Ho finalmente avuto il piacere di indossare le scarpette da maratoneta all’estero, il mio battesimo a Francoforte, di cui ho scritto qui.
Ci sono andata con il cuore gonfio di curiosità e desiderio di condivisione tanguera, di arricchimento.
In maratona ciò accade sempre, ma, quando sei a casa tua, senti in modo diverso da quando ti trovi a casa d’altri. E qui sta il bello.
C’è una differenza, una sostanziale differenza.
Le mie prime ore di maratona sono state difficili, molto. Tutti ballavano, io no. Tutti godevano di abbracci gioiosi, io no. I tangueros scansavano le mie mirade e rimanevo a bordo pista senza capire il perché.
Confesso che c’è stato un momento in cui, non fosse stato già un’impresa arrivarci a Francoforte, avrei ripreso l’aereo per tornarmene a casa, le pive nel sacco.

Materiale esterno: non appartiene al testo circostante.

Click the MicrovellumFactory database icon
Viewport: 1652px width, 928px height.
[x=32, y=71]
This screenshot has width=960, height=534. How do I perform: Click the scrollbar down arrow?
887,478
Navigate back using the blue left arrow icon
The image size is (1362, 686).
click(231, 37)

Per fortuna ho reagito. L’ho fatto con umiltà cercando di capire cosa non funzionava nel mio tango, cos’era l’elemento che respingeva, cosa non riuscivo a comunicare.

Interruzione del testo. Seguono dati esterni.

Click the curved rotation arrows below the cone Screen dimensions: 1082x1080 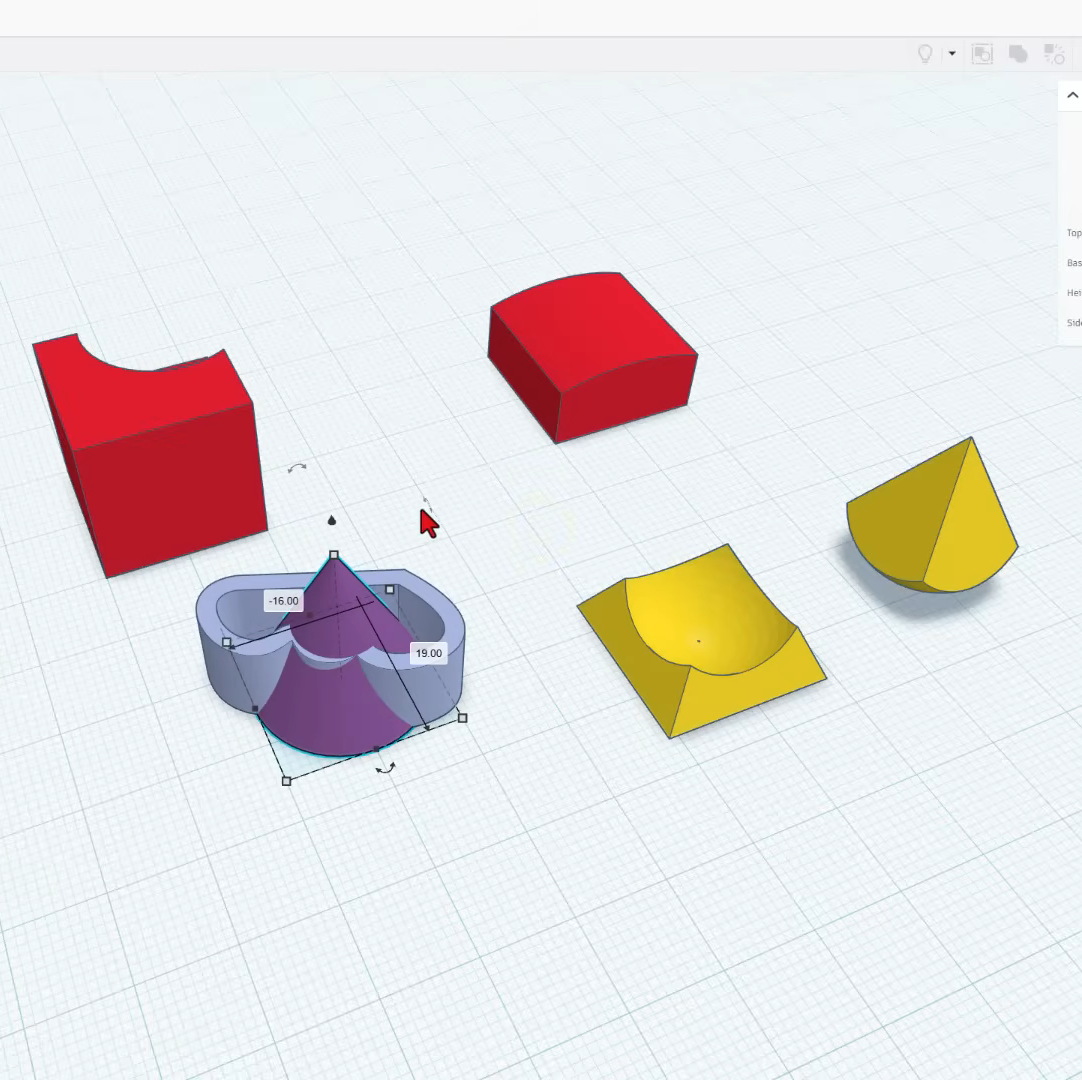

Ho osservato, ho cercato di ascoltare e di connettermi con la pista. Ed è arrivata la risposta, cristallina.
Non è solo storia che ballano le giovani/fighe/famose/tettone/coscialunga e tutto il corollario di luoghi comuni dietro i quali siamo solite nasconderci per combattere la frustrazione di restare a fare tappezzeria, c’è dell’altro.
L’ho capito facendo una tanda esagerata, nella quale ho esasperato l’abbraccio, nascondendo il volto sulla spalla del mio compagno, respirando all’unisono con lui, cercando una connessione che gli dicesse: “Hei, adoro stare cinta tra le tue braccia, mi fai volare, sei un ballerino fantastico”.

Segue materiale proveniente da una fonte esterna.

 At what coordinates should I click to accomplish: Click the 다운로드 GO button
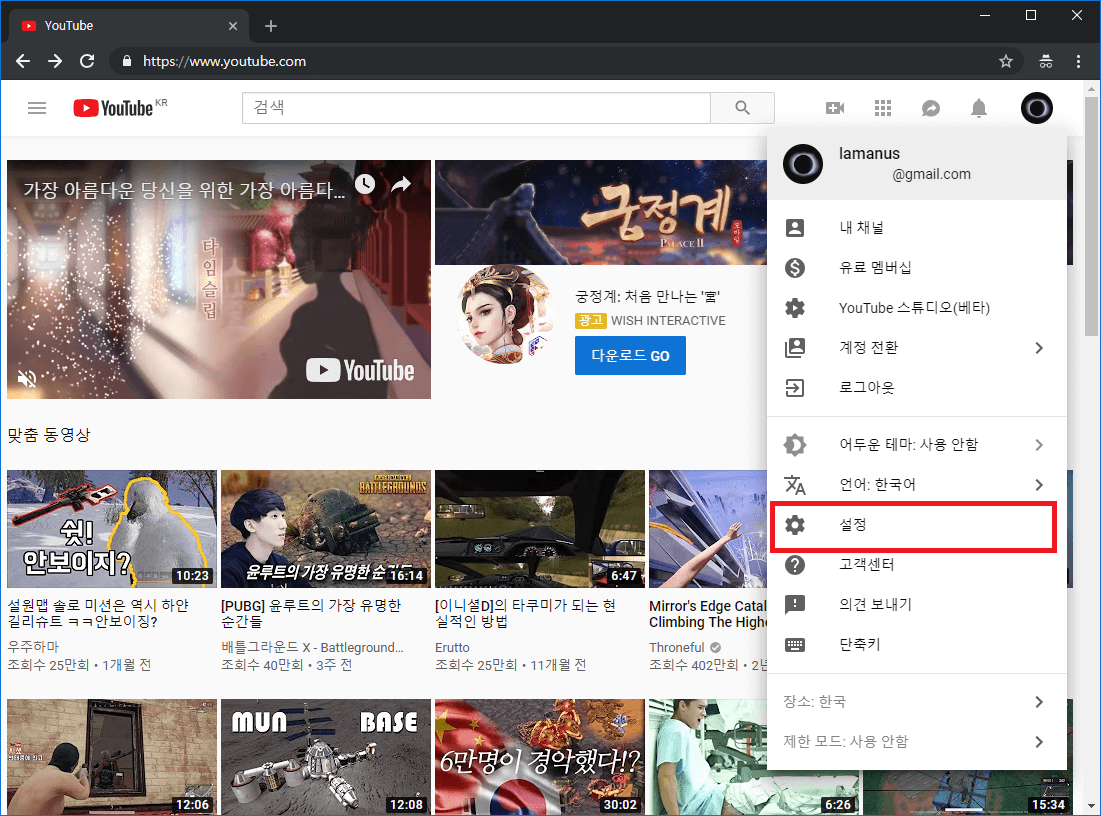(x=630, y=355)
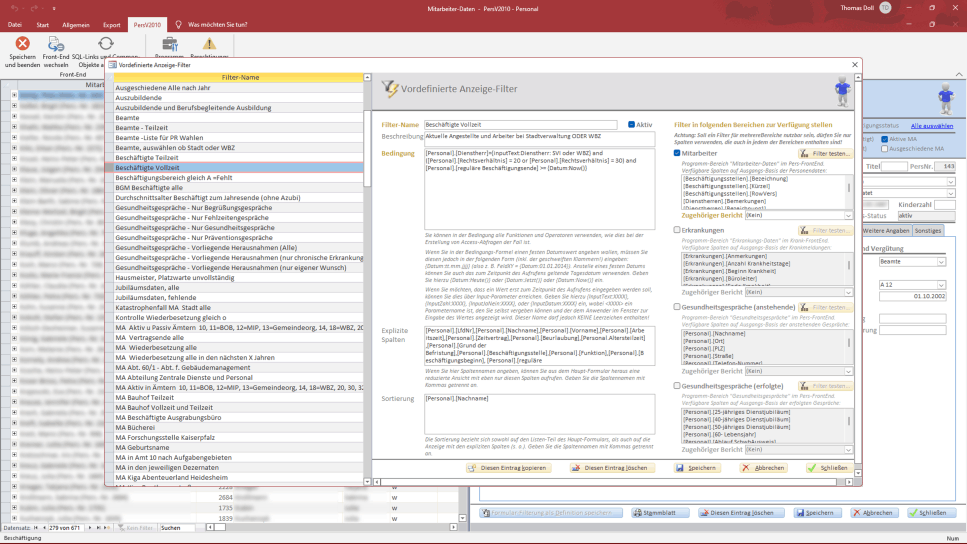Click Speichern in the filter dialog footer

(695, 467)
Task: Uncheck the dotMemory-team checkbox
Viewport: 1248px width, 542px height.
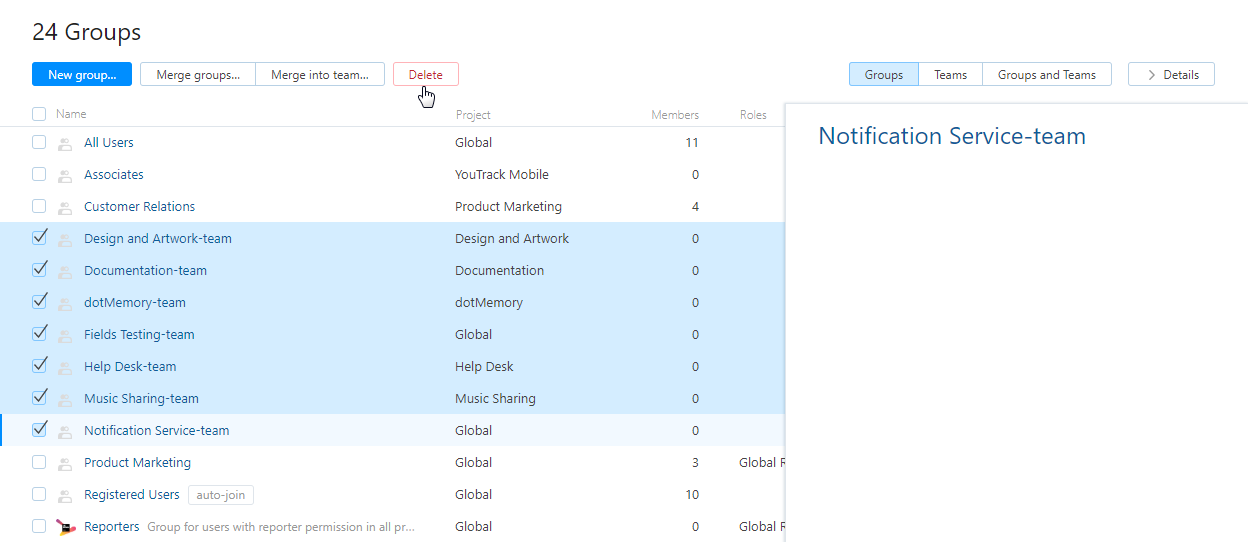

Il corpo si è sciolto, è diventato più flessibile, riceveva l’impulso e lo restituiva fluido, soave.
Ero in un’altra dimensione, intorno il vuoto, anche se la pista era piena, fluivo dentro le note, nel nostro respiro, l’energia raccolta dei due corpi, correva dal pavimento alle braccia, ai nostri busti, alle gambe in un movimento rilassato, a volte più lento, o gioioso e sensuale.
Io non ero più io. Io ero lui. Io eravamo noi.
Questa è stata la grande lezione che mi ha regalato la maratona di Francoforte e che ho accolto, grata, con tutta me.
Ballare il tango argentino è mettere la propria anima a nudo. Significa non avere paura di mostrare se stessi nell’abbraccio e accogliere l’altro. E’ un atto di fiducia reciproca in quel “darsi”, in quel “sentirsi”, in quel custodire lo scambio, raccoglierlo nel proprio carnet di emozioni e farne tesoro.
Oggi sono una ballerina diversa, felicemente diversa.
Ci vuole coraggio ad abbracciarsi così la prima volta, poi viene naturale perché, da qualche parte dentro di noi, uomini o donne che siamo, c’è quella voce che desidera raccontarci e ascoltare. Colà è la casa del Tango.